Stati generali lingua italiana, Rossi: “Per conservare la nostra memoria, teniamo latino e greco nelle scuole”

FIRENZE -  "E' viva una lingua che ha memoria. Solo così sopravvivono, pur nella variazione di epoche e civiltà,  anche l'identità e la presenza di un popolo". Lo ha affermato il presidente della Regione Toscana, Enrico Rossi, citando il Machiavelli dei Discorsi sopra la prima deca di Tito Livio, nel suo saluto agli Stati generali della Lingua italiana in Palazzo Vecchio, davanti al presidente della Repubblica, Sergio Mattarella.

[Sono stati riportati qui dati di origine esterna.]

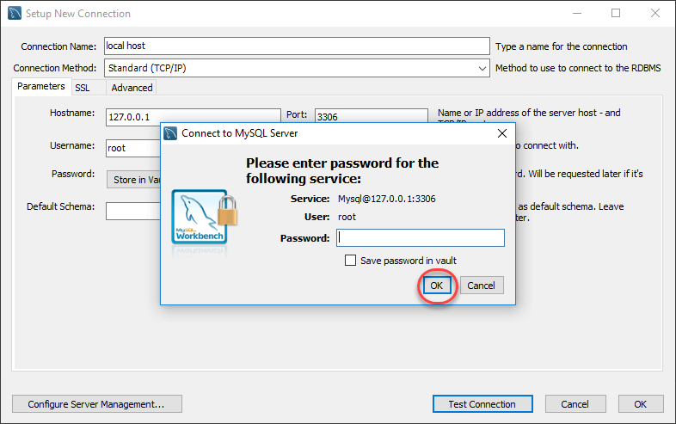Click the Test Connection button
This screenshot has width=676, height=424.
tap(482, 404)
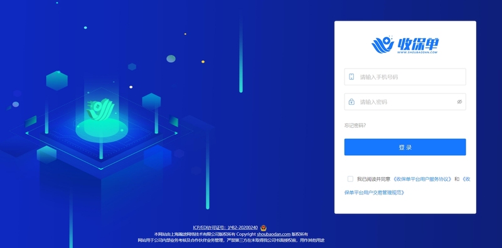The height and width of the screenshot is (248, 502).
Task: Click the 收保单 wing logo icon
Action: (383, 45)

"Per questo motivo – ha aggiunto – non condivido affatto la proprosta di eliminare latino e greco dall'esame di maturità. Spegnere una lingua, tanto più in una scuola, significa spegnere la memoria; e nel caso del latino e del greco smantellare una palestra per l'intelligenza e per il gusto delle cose complesse. La lingua è la porta della conoscenza e dell'esistenza".

Sono altri i problemi che la nostra lingua si trova ad affrontare, secondo il presidente della Toscana. "Come quell'analfabetismo di ritorno certificato da recenti studi dell'Ocse, che pongono il 70 per cento degli italiani tra i 16 e i 65 anni al di sotto di quella soglia minima di conoscenza e utilizzo della propria lingua necessaria per vivere e lavorare bene. Una conseguenza facile da attribuire a crisi economica e conseguenti diseguaglianze e disoccupazione, con ovvi riflessi sullo stesso processo democratico".

"E poi – ha concluso Rossi – inediti cambiamenti demografici, con tanti nuovi italiani, gli immigrati. Anche in questo caso, l'Italia fa parte di quel gruppo di paesi in cui la conoscenza della lingua, e la capacità di usarla in maniera efficace dagli immigrati, è sotto la media  Il che significa che, accanto alle politiche ordinarie di accoglienza, dobbiamo essere capaci di dar vita anche ad un nuovo ed imponente processo di alfabetizzazione".